▸ **Recorded information**
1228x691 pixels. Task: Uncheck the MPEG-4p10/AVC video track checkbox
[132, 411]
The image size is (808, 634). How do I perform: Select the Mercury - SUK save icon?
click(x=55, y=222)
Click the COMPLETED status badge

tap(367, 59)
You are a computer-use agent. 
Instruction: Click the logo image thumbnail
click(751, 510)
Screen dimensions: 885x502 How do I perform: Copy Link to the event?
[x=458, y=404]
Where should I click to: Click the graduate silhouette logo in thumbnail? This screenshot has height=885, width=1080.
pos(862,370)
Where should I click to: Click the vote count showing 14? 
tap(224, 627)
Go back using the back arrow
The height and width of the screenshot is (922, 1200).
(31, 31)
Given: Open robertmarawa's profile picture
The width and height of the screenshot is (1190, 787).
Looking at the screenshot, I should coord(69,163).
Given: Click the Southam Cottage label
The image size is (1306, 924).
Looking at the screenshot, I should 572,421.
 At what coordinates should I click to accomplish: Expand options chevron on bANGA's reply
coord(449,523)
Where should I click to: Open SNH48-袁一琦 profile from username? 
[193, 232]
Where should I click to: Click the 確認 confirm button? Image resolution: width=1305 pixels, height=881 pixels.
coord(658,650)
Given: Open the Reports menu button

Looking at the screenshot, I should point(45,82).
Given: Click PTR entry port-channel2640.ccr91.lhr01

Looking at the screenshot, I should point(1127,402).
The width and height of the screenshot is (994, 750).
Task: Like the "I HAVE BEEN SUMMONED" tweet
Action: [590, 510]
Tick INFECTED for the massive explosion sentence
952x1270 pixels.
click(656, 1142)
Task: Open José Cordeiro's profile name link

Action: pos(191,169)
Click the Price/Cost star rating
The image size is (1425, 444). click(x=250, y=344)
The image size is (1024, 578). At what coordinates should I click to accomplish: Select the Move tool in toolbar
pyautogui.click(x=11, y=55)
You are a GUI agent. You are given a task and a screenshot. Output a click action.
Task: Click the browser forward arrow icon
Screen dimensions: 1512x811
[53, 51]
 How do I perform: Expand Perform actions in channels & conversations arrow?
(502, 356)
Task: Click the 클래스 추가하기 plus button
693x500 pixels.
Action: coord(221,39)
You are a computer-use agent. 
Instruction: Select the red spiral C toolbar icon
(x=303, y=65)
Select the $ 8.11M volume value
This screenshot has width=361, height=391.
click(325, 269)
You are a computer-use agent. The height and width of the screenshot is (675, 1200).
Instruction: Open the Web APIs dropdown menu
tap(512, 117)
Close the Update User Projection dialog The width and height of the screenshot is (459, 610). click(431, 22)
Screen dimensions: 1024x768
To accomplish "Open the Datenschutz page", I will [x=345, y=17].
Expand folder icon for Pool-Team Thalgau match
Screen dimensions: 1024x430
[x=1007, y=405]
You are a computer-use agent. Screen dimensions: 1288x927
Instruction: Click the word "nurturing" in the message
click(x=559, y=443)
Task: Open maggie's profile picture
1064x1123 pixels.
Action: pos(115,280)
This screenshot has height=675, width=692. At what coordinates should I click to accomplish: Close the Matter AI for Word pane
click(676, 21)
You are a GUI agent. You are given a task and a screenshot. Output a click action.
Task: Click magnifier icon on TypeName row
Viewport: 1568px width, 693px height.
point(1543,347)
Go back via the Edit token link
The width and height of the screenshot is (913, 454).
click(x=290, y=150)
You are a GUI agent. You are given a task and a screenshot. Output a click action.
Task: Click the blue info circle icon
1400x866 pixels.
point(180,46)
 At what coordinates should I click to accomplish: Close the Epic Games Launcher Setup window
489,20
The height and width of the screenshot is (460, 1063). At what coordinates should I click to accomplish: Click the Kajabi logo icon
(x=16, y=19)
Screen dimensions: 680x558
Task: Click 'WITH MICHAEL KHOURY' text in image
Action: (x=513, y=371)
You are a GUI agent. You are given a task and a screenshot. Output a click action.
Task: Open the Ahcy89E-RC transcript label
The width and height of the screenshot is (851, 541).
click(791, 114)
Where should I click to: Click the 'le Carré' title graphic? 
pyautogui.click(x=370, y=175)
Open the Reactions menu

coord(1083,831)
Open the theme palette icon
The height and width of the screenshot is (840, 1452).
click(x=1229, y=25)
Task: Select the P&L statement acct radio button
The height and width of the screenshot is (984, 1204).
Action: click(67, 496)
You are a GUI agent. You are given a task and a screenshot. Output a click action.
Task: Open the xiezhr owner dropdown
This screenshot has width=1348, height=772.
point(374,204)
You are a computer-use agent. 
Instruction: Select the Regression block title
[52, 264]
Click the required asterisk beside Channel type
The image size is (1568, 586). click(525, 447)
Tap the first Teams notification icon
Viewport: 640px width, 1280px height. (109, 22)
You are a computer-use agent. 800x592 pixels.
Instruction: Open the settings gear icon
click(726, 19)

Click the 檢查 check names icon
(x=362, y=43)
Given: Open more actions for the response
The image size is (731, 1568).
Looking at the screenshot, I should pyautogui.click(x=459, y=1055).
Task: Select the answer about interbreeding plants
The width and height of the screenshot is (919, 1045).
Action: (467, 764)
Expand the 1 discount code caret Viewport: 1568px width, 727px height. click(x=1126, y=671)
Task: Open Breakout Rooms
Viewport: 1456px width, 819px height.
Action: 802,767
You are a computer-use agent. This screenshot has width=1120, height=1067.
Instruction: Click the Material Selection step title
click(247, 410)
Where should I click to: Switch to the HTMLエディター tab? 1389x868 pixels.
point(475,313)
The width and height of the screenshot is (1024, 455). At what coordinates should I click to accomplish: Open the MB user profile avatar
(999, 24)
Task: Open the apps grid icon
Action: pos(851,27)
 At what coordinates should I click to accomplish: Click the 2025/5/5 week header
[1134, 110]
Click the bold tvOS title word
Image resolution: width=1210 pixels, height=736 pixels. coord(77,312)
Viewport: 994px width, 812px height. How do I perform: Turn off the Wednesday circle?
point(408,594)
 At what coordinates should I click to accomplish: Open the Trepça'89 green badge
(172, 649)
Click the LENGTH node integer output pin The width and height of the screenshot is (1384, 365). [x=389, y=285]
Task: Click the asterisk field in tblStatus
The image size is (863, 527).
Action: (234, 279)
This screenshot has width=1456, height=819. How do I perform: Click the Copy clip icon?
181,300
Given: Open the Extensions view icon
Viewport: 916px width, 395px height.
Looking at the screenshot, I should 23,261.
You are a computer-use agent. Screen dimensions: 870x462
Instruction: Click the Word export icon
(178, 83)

▸ **Exercise directions**
Scan the records for the string "picture" and show every line that contains it.

▸ **Result for this exercise**
Given: Open robertmarawa's profile picture
Task: Open maggie's profile picture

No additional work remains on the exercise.